Arginine therapy in mitochondrial myopathy, encephalopathy, lactic acidosis, and stroke-like episodes

PURPOSE OF REVIEW: We would like to inform clinicians that the systematic administration of oral and intravenous l-arginine is therapeutically beneficial and clinically useful for patients with mitochondrial myopathy, encephalopathy, lactic acidosis, and stroke-like episodes (MELAS), when they maintain plasma arginine concentration at least 168 μmol/l. RECENT FINDINGS: MELAS is associated with endothelial dysfunction by decreased plasma l-arginine, nitric oxide (NO), and cyclic guanosine monophosphate.

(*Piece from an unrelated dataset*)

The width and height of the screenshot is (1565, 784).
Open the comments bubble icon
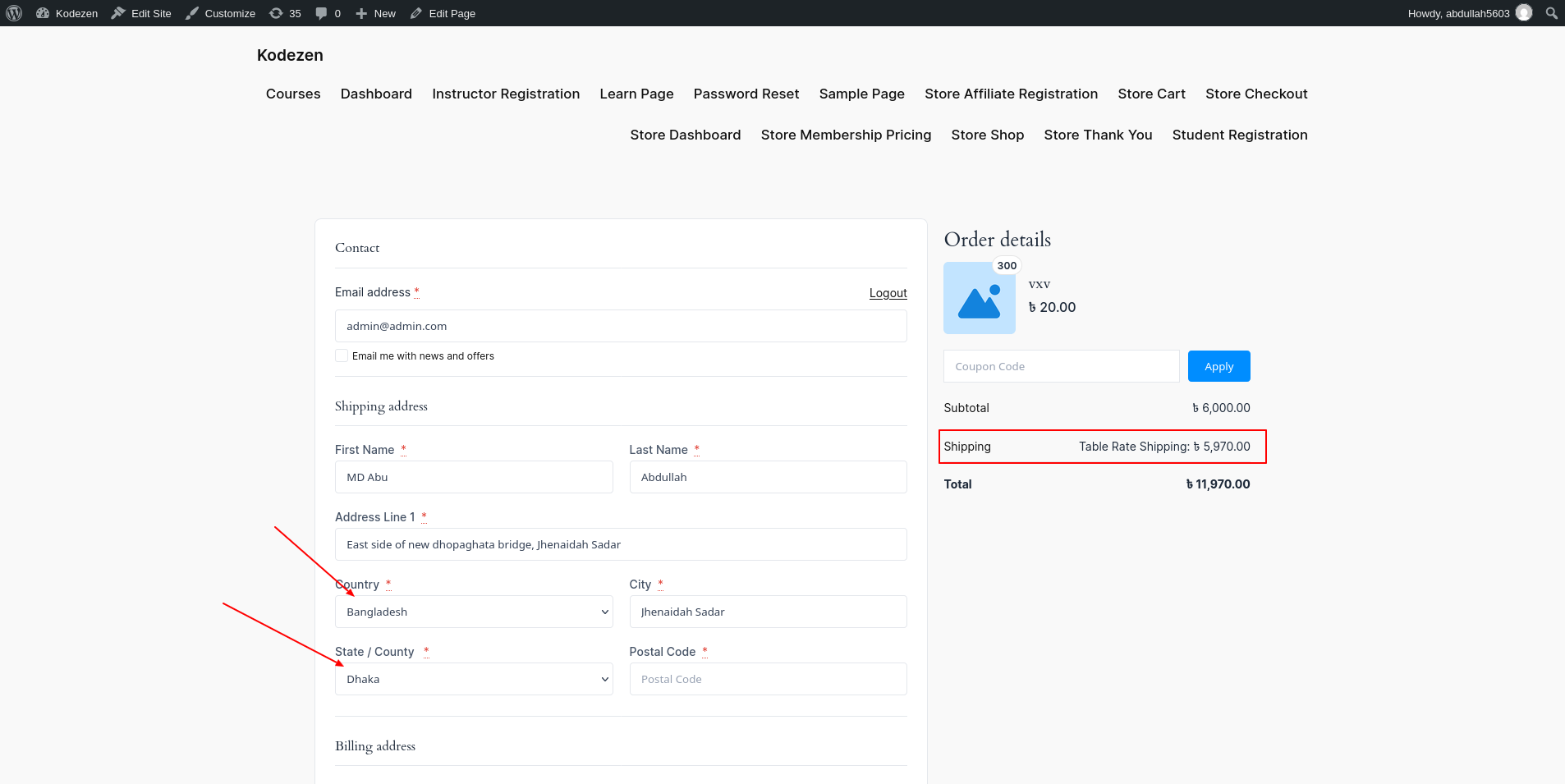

Endothelial dysfunction is also evident using flow-mediated vasodilation measurement by high-resolution Doppler echocardiography in the forearm artery in patients with MELAS. l-arginine is known to be an important precursor of NO to normalize the endothelial function in MELAS. In our clinical trial followed by 7 years follow-up study, the systematic administration of l-arginine to patients with MELAS significantly improved the survival curve of patients compared with natural history. Maintaining plasma arginine concentration at least 168 μmol/l may prevent the ictuses through the putative pathophysiologic mechanism and optimal normalization of endothelial dysfunction. SUMMARY: Neither death nor bedriddenness occurred during the 2-year clinical trials, and the latter did not develop during the 7-year follow-up despite the progressively neurodegenerative and eventually life-threatening nature of MELAS. Therapeutic regimen of l-arginine on MELAS may be beneficial and clinically useful for patient care with MELAS.